** Written request **
Could you put the lines from the one containing "Task: Open the Trigger descriptor box" through the one containing "Click the すべて開く" into a Markdown table with the columns "Row" and "Line", numbering each row and leaving out blank lines?

....................

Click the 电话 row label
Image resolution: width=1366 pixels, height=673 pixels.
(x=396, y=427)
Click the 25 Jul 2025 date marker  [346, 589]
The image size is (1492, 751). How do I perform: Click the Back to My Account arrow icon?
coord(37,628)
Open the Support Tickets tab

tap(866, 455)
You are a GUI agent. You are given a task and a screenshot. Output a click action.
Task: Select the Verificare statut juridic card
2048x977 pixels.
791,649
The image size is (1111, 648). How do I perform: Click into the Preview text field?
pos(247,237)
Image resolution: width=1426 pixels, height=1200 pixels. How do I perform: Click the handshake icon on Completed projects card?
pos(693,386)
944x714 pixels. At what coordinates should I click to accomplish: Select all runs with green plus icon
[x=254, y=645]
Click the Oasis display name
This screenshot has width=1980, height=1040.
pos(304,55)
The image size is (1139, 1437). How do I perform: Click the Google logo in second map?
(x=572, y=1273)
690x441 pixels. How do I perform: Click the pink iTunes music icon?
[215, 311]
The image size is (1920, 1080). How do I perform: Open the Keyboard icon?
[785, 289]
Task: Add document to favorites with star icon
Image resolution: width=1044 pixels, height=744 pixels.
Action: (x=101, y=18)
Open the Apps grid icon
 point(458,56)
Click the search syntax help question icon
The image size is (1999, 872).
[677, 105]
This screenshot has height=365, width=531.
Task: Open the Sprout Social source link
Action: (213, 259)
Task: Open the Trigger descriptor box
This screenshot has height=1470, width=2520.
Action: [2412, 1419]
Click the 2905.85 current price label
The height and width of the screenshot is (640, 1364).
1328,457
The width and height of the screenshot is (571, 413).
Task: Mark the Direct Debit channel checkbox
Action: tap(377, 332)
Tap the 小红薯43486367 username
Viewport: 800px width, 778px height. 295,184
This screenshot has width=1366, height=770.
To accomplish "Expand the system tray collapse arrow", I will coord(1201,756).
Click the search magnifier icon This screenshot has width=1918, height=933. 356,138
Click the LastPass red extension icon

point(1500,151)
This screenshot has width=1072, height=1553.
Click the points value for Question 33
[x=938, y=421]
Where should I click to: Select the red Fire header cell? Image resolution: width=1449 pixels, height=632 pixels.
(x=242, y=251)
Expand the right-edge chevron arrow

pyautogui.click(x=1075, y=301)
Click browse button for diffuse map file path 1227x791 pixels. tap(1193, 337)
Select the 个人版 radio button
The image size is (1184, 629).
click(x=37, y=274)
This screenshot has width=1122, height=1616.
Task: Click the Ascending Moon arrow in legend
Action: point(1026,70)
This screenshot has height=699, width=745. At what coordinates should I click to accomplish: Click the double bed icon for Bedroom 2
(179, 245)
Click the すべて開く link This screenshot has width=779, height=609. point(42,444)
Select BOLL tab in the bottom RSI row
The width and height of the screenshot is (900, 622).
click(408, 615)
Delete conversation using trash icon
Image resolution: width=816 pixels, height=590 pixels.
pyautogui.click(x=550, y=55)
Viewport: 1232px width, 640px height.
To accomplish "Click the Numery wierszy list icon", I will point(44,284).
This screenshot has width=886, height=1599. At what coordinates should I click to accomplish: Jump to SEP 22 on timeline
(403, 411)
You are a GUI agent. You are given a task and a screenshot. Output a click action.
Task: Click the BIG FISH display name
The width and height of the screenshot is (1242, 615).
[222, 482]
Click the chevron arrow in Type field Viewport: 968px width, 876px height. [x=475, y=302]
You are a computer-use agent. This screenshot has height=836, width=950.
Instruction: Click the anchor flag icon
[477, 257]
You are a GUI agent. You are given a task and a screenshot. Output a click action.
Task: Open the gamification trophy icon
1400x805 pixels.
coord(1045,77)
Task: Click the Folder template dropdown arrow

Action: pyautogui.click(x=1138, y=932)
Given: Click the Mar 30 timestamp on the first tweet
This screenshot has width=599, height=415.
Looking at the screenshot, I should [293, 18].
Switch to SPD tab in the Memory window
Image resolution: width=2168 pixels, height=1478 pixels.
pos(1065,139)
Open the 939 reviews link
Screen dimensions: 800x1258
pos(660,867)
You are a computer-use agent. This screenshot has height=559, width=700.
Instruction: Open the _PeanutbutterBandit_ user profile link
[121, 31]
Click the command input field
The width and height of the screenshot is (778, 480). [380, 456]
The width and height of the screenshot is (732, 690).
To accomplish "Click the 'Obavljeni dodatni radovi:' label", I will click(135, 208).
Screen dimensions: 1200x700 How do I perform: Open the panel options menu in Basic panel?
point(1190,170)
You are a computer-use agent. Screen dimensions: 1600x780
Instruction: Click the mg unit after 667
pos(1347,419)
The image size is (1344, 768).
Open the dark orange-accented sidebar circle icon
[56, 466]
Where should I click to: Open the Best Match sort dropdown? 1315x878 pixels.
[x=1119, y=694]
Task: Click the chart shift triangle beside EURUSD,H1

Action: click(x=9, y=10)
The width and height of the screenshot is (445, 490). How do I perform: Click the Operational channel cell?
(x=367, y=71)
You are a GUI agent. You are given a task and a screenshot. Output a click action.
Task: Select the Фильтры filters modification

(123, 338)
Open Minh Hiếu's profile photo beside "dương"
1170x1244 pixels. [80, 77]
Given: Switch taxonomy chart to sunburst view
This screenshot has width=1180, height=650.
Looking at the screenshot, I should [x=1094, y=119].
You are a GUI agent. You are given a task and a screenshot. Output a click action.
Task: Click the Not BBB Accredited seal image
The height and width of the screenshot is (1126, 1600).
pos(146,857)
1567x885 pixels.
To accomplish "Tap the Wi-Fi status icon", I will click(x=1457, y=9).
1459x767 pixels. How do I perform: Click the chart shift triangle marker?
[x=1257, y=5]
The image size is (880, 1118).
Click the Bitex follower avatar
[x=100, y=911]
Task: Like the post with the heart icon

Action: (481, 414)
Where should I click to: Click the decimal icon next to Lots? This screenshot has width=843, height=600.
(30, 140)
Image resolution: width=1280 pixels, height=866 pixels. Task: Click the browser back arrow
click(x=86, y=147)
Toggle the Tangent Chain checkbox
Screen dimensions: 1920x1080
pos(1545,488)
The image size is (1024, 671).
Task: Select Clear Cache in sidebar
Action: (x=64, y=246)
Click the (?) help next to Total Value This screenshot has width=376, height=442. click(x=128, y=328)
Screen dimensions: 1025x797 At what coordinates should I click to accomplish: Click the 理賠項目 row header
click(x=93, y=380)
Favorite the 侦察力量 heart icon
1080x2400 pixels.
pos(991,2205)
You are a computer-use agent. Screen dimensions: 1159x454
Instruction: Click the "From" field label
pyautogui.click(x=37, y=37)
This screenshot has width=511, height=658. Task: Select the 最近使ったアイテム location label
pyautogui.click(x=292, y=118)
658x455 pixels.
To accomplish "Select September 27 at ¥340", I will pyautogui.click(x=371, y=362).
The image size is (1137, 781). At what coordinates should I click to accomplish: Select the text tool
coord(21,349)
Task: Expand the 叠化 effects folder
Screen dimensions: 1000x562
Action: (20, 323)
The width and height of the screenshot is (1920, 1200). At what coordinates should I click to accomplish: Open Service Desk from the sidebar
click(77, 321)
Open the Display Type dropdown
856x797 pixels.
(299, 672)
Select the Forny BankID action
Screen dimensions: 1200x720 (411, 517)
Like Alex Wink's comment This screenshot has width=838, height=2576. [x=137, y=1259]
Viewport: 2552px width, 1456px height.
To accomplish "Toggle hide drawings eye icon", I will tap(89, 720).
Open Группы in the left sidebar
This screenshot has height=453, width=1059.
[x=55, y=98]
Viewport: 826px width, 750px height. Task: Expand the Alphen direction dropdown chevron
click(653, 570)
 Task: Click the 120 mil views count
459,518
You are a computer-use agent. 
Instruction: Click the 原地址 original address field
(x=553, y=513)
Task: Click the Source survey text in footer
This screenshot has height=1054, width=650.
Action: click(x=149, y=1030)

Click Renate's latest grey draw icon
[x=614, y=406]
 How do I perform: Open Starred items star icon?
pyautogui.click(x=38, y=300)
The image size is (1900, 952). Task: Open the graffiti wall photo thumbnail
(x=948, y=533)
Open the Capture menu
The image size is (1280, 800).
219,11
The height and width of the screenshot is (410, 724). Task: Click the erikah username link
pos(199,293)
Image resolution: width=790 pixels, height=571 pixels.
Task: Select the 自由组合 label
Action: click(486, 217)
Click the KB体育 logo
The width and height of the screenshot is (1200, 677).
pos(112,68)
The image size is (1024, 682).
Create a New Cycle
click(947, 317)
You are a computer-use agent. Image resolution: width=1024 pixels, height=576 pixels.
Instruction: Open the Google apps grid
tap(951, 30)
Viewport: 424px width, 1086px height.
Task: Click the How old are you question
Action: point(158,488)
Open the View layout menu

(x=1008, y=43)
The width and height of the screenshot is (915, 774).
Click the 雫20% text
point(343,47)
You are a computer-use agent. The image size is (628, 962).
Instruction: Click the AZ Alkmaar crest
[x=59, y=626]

....................

** Written solution **
| Row | Line |
|---|---|
| 1 | Task: Open the Trigger descriptor box |
| 2 | This screenshot has height=1470, width=2520. |
| 3 | Action: [2412, 1419] |
| 4 | Click the 2905.85 current price label |
| 5 | The height and width of the screenshot is (640, 1364). |
| 6 | 1328,457 |
| 7 | The width and height of the screenshot is (571, 413). |
| 8 | Task: Mark the Direct Debit channel checkbox |
| 9 | Action: tap(377, 332) |
| 10 | Tap the 小红薯43486367 username |
| 11 | Viewport: 800px width, 778px height. 295,184 |
| 12 | This screenshot has width=1366, height=770. |
| 13 | To accomplish "Expand the system tray collapse arrow", I will coord(1201,756). |
| 14 | Click the search magnifier icon This screenshot has width=1918, height=933. 356,138 |
| 15 | Click the LastPass red extension icon |
| 16 | point(1500,151) |
| 17 | This screenshot has width=1072, height=1553. |
| 18 | Click the points value for Question 33 |
| 19 | [x=938, y=421] |
| 20 | Where should I click to: Select the red Fire header cell? Image resolution: width=1449 pixels, height=632 pixels. |
| 21 | (x=242, y=251) |
| 22 | Expand the right-edge chevron arrow |
| 23 | pyautogui.click(x=1075, y=301) |
| 24 | Click browse button for diffuse map file path 1227x791 pixels. tap(1193, 337) |
| 25 | Select the 个人版 radio button |
| 26 | The image size is (1184, 629). |
| 27 | click(x=37, y=274) |
| 28 | This screenshot has width=1122, height=1616. |
| 29 | Task: Click the Ascending Moon arrow in legend |
| 30 | Action: point(1026,70) |
| 31 | This screenshot has height=699, width=745. At what coordinates should I click to accomplish: Click the double bed icon for Bedroom 2 |
| 32 | (179, 245) |
| 33 | Click the すべて開く link This screenshot has width=779, height=609. point(42,444) |